▶

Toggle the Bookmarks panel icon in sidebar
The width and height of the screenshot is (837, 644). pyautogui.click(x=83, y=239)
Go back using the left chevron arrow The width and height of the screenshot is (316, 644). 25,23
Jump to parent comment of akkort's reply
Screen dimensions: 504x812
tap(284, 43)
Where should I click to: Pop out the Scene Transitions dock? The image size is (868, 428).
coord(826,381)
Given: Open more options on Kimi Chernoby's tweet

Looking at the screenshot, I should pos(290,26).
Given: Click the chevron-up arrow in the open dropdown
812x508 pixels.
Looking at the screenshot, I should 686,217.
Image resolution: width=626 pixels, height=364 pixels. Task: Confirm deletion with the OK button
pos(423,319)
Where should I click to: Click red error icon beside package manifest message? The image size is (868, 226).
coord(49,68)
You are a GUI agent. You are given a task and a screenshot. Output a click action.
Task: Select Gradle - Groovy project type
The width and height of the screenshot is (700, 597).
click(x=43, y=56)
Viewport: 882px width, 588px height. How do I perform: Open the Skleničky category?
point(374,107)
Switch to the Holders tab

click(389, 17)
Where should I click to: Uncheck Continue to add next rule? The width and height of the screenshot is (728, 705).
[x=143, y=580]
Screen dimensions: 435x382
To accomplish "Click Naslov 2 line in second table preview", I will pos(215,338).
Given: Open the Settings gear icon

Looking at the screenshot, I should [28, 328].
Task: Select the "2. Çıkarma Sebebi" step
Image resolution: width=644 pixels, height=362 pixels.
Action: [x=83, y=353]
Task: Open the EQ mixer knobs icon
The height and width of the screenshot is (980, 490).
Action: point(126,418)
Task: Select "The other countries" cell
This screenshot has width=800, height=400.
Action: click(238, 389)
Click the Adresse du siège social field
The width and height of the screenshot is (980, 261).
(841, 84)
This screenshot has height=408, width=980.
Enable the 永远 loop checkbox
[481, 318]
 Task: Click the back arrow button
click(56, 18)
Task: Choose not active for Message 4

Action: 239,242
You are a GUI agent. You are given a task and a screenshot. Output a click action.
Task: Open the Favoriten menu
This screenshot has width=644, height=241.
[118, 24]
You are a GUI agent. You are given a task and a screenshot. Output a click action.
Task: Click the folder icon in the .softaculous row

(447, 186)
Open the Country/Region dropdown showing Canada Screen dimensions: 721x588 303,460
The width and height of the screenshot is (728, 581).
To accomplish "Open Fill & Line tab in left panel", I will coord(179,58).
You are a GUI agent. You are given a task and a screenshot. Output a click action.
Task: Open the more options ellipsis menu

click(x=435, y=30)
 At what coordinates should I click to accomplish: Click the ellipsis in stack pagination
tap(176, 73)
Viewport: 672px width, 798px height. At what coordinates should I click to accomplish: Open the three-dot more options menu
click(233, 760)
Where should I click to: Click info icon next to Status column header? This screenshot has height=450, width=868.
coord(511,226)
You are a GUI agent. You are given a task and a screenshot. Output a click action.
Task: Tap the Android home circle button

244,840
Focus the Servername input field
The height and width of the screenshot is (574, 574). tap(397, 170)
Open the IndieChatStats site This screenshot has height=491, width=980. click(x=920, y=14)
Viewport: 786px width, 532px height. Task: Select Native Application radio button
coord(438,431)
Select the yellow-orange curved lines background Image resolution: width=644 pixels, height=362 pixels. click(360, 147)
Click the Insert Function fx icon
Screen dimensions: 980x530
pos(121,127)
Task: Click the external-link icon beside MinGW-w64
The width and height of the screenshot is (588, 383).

◀

- [EXERCISE OBJECTIVE] Please go through the data above and copy every line that has the word "chevron".

- [ANSWER BELOW]
Go back using the left chevron arrow The width and height of the screenshot is (316, 644). 25,23
Given: Click the chevron-up arrow in the open dropdown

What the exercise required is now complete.